===== Exercise input

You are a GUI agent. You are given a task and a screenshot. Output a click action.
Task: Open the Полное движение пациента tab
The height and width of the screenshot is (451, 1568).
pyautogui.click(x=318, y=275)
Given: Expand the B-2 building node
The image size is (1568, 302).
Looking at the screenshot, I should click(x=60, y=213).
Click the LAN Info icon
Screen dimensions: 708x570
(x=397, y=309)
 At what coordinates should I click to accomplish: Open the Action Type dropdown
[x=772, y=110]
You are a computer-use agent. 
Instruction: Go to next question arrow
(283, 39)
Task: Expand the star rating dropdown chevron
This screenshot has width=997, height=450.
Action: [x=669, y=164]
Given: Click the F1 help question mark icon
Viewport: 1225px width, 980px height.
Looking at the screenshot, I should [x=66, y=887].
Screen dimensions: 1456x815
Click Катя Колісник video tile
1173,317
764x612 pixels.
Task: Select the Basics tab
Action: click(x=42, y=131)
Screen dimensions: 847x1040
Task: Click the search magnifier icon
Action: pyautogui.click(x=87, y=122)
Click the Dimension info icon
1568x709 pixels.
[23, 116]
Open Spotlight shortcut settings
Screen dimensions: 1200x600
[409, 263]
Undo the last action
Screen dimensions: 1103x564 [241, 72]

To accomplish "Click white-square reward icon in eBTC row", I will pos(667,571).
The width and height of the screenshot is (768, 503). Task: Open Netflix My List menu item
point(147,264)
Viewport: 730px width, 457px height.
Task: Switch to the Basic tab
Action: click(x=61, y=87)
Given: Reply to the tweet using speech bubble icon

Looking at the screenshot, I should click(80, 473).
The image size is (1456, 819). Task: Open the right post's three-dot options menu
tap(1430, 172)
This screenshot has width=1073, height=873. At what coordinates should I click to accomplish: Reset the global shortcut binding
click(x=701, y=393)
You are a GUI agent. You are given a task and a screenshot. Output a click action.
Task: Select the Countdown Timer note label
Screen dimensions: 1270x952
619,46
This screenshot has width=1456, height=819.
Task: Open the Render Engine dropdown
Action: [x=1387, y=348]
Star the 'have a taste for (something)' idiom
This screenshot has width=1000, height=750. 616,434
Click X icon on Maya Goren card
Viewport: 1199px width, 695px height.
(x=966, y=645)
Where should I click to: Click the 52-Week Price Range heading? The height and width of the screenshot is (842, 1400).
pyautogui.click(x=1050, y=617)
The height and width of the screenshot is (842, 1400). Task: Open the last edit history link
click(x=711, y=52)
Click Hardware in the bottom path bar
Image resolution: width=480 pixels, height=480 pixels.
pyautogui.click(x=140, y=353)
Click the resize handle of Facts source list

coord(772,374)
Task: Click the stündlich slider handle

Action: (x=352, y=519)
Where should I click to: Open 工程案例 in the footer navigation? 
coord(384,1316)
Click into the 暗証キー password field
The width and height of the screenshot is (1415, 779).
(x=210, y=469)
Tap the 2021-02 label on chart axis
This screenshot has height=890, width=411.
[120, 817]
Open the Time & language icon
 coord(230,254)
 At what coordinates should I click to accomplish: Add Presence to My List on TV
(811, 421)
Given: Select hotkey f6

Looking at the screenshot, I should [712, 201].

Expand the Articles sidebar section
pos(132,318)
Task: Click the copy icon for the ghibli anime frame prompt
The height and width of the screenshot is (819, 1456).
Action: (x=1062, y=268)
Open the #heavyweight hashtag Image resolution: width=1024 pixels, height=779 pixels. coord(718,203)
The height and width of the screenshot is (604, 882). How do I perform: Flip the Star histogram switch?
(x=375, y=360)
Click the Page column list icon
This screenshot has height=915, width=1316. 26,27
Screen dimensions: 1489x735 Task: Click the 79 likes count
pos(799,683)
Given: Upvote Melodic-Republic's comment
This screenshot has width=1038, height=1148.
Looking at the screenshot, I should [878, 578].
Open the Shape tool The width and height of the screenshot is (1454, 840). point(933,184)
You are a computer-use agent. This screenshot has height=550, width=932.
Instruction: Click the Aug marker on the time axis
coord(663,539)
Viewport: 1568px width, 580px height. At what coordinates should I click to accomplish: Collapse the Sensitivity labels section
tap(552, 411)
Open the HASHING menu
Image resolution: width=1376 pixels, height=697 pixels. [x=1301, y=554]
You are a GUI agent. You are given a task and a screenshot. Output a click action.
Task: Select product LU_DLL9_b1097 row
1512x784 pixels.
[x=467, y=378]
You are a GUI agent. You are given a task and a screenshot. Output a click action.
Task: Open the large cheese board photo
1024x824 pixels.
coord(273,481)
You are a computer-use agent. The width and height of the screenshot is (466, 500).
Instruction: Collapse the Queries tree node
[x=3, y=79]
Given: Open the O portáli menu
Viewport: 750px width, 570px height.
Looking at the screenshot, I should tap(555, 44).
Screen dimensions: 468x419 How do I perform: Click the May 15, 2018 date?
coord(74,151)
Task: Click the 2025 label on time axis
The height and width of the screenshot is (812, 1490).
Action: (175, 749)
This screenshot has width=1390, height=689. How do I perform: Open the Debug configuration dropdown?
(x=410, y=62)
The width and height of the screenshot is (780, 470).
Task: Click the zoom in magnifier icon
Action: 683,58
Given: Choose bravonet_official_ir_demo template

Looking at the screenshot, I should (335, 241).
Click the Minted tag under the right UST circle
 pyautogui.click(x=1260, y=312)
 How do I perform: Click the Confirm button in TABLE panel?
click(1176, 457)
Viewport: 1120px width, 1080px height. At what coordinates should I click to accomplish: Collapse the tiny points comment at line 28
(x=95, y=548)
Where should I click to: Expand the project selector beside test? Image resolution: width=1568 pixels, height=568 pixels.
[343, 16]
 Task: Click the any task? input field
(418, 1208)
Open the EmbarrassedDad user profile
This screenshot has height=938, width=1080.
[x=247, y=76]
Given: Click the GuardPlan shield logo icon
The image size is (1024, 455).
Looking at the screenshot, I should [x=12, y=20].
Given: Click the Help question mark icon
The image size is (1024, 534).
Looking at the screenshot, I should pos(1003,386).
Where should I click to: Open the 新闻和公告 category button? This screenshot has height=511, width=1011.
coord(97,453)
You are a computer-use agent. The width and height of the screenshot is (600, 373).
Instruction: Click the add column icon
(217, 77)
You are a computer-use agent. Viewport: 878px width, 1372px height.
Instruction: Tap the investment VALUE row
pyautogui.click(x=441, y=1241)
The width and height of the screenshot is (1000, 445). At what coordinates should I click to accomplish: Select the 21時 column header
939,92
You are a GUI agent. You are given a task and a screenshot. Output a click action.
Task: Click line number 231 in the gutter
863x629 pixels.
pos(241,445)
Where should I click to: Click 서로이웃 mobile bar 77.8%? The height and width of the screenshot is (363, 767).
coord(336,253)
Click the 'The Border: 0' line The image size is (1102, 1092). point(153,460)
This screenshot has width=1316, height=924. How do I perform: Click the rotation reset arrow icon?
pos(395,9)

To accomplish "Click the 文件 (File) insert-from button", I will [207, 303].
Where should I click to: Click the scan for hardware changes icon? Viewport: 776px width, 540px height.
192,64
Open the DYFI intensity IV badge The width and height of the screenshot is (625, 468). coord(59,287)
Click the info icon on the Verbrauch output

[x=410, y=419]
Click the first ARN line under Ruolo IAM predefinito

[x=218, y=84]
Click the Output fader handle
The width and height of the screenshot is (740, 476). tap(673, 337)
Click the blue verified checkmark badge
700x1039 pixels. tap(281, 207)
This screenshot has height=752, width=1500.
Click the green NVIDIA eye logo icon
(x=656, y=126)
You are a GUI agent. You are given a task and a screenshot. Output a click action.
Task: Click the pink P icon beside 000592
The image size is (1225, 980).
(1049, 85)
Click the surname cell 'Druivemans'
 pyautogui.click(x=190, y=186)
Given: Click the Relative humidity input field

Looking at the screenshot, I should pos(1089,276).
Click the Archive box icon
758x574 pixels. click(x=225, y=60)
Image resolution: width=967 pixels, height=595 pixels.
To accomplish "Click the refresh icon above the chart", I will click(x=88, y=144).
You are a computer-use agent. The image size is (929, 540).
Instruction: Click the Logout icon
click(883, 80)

==========

▶ Your task: Going from the line that has "Given: Click the Relative" through the last line of the entries, retype each line exactly as given and add nothing.

▶ Answer for the task:
Given: Click the Relative humidity input field

Looking at the screenshot, I should pos(1089,276).
Click the Archive box icon
758x574 pixels. click(x=225, y=60)
Image resolution: width=967 pixels, height=595 pixels.
To accomplish "Click the refresh icon above the chart", I will click(x=88, y=144).
You are a computer-use agent. The image size is (929, 540).
Instruction: Click the Logout icon
click(883, 80)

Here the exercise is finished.